(CNN) - The college admissions scandal reinforced for many what they have long believed: That the process can be gamed by those with wealth and influence.
It has spurred discussions about why factors such as donations, athletics and legacy status are baked into the admissions process, which has traditionally benefitted wealthy families. Yet affirmative action, which is intended to help underrepresented minorities, gets intense scrutiny and legal challenges.
"Some people have said wealth is affirmative action for white people," said Anthony Jack, an assistant professor of education at Harvard University.
It is not affirmative action that threatens the fairness in the college admissions process, its supporters say, but rather the advantages of the rich and powerful.
Fifty people -- from Hollywood stars and top industry CEOs to college coaches and standardized test administrators -- are accused of participating in a scheme to cheat on admissions tests and to get students into leading institutions as athletes regardless of their abilities, prosecutors revealed Tuesday in a federal indictment.
"These families exposed a system and I hope (this) injects into the American imagination just how much money and backdoor ways that wealthy, especially white wealthy families, get into college and universities," Jack said.

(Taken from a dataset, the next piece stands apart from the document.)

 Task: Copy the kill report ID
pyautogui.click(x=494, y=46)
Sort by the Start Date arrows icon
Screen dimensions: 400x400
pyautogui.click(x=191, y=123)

Larry Summers, the former Harvard University president, told CNN's Christiane Amanpour that there needs to be a lot of soul-searching in higher education.
Americans are "not entirely wrong" to think "that elites are rigging the system for their own benefit and for the benefit of their families," he said.
Discourse around affirmative action
The scandal has hit a nerve, going beyond discussions about elitism and raising issues of race.
"Imagine believing it's affirmative action that's the problem with college admissions," the ACLU tweeted.
Jack says there is a connection between the scandal and affirmative action.
"It's so written into the American imagination that these spots (at prestigious institutions) are for white people and anytime a black student or a Latinx student gets in, it's taking a spot away from them. That's not what's happening," said Jack, the author of "The Privileged Poor," about the experience of low-income students at elite universities.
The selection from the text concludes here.